Ce niveau d’exigence est aussi un moyen de s’aligner sur les normes asiatiques, même si les produits finis ne sont destinés qu’à une clientèle européenne.
L’export représente aujourd’hui 70 % de l’activité, "demain ce sera 75 %" prédit le dirigeant. Les produits finis sont voués à peser "50 % du chiffre d’affaires d’ici deux à trois ans". Chiffre d’affaires qui, estime-t-elle, s’établira autour de 12 millions d’euros en 2024.
L’extraction internalisée
Le lancement de cette nouvelle usine intervient peu après celui de son site d’extraction, en juin, à Cestas, au sud de Bordeaux (2,5 M€ d’investissement). "Ils ne devaient pas être coordonnés mais le Covid est passé par là…", sourit Benoit Lemaire. Là-bas l’entreprise y a internalisé son cœur de métier, l’extraction de principes actifs, notamment raisins et safran, ses ingrédients phares. "Jusqu’à présent nous sous-traitions cette partie et effectuions les mélanges au siège."
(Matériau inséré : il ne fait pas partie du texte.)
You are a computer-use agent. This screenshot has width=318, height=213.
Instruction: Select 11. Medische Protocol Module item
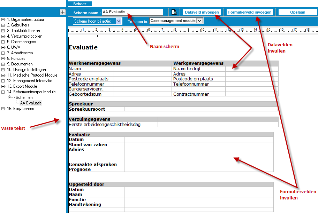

Activ’Inside accompagne ce changement d’échelle d’une ouverture de son capital à son nouveau directeur général Vincent Bellette, qui pilote l’usine de produits finis, et à ses salariés à hauteur de "quelques pourcents". Les trois fondateurs demeurent largement majoritaires aux côtés des fonds Aquiti Gestion et Bpifrance.